Personal information
- Full name: Nigel Ewan Felix Laughton
- Born: 12 October 1965 (age 60) Aldershot, Hampshire, England
- Batting: Right-handed
- Bowling: Right-arm off break

Domestic team information
- 1997: Oxford University

Career statistics
| Competition | First-class |
| Matches | 1 |
| Runs scored | 6 |
| Batting average | 3.00 |
| 100s/50s | –/– |
| Top score | 5 |
| Catches/stumpings | 1/– |
- Source: Cricinfo, 5 July 2020

= Nigel Laughton =

English cricketer and sports consultant

Nigel Ewan Felix Laughton (born 12 October 1965) is an English sports consultant and a former first-class cricketer and British Army officer.

The son of Ronald Francis Gerard Laughton and Gillian Hazel Cocks, he was born at Aldershot in October 1965. After leaving Worth School, Laughton taught in Australia at Melbourne Grammar School for a year, before returning to England. After returning he undertook training for the British Army at the Royal Military Academy Sandhurst, being commissioned as a second lieutenant in the Black Watch in April 1986. He was promoted to lieutenant in April 1988, before being promoted to captain in April 1992. During his military career he toured Northern Ireland three times and became a helicopter pilot with the Army Air Corps. He was seriously injured in a helicopter crash in 1994, invalidating him out of the army due to the injuries he sustained.

After recovering from his accident, Laughton studied at Harris Manchester College at the University of Oxford. While studying at Oxford, he made a single appearance in first-class cricket for Oxford University against Durham at Oxford in 1997. Captaining the Oxford side, he was dismissed for 4 runs in their first innings by Neil Killeen, while in their second innings he was dismissed for a single run by James Boiling. After graduating from Oxford in 1997, he was appointed as the first development manager at the International Cricket Council, responsible primarily for developing the game in Europe. In 2001, he was appointed National Academy manager at the England and Wales Cricket Board and managed five England A tours.

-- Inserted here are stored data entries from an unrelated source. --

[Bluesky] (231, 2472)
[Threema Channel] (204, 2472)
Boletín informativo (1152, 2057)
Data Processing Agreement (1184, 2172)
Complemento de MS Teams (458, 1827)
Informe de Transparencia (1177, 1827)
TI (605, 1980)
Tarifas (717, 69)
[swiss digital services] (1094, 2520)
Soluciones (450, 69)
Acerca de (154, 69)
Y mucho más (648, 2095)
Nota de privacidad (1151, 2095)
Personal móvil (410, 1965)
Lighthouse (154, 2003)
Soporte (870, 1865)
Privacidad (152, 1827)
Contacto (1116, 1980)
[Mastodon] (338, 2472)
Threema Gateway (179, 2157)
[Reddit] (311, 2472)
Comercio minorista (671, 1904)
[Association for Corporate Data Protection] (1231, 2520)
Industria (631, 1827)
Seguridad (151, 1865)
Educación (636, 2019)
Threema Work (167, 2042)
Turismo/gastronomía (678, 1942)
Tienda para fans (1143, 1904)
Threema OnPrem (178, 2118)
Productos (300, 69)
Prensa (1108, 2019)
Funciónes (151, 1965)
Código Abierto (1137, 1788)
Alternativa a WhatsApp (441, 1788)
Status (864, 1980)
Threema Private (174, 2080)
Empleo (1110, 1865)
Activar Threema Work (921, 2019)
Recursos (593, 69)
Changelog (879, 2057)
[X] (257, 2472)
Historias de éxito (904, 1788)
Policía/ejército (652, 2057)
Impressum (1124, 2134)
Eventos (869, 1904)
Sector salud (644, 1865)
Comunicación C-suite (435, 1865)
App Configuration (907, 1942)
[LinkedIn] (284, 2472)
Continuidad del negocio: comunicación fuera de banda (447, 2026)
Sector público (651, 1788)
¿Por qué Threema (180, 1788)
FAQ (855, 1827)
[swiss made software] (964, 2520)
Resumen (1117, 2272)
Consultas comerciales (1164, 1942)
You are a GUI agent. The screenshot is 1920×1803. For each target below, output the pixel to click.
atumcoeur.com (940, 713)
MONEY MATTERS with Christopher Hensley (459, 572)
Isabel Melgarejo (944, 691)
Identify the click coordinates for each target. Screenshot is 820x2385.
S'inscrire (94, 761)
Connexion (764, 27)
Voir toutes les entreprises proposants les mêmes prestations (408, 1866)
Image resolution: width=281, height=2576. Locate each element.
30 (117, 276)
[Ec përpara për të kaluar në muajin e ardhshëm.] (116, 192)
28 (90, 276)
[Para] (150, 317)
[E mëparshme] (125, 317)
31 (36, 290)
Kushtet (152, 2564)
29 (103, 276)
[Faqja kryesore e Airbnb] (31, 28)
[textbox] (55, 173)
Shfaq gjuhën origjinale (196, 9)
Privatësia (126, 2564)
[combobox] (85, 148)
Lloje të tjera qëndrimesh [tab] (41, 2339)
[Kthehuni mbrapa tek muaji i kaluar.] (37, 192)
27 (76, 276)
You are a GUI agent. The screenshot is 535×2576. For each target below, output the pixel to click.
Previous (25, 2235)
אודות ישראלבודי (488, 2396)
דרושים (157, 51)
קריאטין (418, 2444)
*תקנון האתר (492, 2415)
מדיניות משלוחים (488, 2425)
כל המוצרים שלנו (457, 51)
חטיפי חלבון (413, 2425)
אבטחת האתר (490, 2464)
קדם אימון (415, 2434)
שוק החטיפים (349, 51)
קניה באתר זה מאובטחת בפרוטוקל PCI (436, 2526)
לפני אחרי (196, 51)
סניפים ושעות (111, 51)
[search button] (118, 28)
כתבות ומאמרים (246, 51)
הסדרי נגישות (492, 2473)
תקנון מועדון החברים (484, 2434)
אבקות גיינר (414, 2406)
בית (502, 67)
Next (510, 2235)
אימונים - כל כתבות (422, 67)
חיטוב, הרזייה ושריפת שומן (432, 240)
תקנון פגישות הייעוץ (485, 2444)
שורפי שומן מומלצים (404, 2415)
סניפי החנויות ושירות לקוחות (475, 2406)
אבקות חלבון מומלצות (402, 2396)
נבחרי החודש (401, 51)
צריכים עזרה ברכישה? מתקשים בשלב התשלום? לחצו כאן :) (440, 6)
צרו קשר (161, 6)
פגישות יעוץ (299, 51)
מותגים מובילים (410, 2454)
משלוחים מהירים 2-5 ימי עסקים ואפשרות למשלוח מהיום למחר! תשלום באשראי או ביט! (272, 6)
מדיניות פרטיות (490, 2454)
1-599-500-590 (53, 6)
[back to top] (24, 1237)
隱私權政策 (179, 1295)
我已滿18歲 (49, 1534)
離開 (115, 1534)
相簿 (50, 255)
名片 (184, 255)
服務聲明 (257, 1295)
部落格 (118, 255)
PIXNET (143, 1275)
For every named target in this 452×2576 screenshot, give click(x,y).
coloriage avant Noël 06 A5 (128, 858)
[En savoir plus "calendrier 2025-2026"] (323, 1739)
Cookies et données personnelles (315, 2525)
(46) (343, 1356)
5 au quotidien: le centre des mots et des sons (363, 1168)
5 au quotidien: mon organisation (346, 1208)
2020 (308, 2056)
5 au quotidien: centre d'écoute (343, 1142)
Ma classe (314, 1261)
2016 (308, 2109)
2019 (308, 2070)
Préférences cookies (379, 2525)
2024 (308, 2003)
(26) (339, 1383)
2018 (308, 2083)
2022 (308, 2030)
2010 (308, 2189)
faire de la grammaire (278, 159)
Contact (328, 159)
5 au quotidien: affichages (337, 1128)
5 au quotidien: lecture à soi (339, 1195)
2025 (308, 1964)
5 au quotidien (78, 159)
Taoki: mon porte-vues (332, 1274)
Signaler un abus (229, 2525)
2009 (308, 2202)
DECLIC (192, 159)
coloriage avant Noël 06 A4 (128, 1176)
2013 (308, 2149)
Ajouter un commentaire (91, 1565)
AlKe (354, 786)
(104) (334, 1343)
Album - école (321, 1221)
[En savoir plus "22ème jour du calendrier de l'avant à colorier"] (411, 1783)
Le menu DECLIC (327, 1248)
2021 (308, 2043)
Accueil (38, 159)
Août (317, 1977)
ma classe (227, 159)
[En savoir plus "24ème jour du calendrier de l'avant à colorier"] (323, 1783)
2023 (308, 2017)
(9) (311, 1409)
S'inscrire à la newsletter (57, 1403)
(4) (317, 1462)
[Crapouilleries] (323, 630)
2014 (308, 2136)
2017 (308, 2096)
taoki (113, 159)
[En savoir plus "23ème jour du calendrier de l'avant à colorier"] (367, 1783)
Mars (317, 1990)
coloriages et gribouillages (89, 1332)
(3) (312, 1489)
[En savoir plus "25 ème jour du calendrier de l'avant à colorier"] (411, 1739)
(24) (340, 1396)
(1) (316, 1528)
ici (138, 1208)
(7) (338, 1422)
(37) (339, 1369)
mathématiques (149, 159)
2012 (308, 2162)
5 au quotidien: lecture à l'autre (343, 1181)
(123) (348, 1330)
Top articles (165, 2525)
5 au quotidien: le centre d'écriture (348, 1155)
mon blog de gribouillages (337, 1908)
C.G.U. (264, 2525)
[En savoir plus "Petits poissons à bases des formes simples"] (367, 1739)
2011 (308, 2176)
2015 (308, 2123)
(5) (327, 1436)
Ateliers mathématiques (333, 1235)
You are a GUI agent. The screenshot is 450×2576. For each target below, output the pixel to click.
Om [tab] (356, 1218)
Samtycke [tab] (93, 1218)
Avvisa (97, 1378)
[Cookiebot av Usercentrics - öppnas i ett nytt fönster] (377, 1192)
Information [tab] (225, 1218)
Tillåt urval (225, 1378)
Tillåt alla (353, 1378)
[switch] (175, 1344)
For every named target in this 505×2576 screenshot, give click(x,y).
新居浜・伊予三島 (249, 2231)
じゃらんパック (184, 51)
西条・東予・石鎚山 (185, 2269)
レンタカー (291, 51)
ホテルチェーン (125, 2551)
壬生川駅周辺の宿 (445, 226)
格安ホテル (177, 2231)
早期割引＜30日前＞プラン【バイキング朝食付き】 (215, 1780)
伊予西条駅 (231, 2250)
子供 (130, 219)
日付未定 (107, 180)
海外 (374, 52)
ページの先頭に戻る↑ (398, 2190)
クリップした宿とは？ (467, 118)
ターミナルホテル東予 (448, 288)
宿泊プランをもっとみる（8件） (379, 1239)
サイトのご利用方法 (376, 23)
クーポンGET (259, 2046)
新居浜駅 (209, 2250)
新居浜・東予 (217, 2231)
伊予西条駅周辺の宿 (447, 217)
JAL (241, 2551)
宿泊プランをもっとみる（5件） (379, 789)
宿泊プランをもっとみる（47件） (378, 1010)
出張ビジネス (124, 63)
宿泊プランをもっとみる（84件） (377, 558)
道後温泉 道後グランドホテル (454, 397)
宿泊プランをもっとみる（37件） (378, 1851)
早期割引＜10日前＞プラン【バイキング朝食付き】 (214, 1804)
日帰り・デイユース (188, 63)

In June 2006, he was appointed operations manager for Bath Rugby. Returning to cricket, he was appointed director and head of cricket by the Board of Control for Cricket in India for the Indian Premier League and held a similar position for the Champions League Twenty20, a tournament he helped to found. Laughton proceeded to manage the 2011 Cricket World Cup matches played in Bangladesh. He moved into sports consultancy and management in Olympic sports and was team leader for Team GB at the 2014 Winter Olympics in Sochi. In November 2014, he became chief executive of Pentathlon GB, though left the post in September 2015 citing significant differences between the board and Laughton.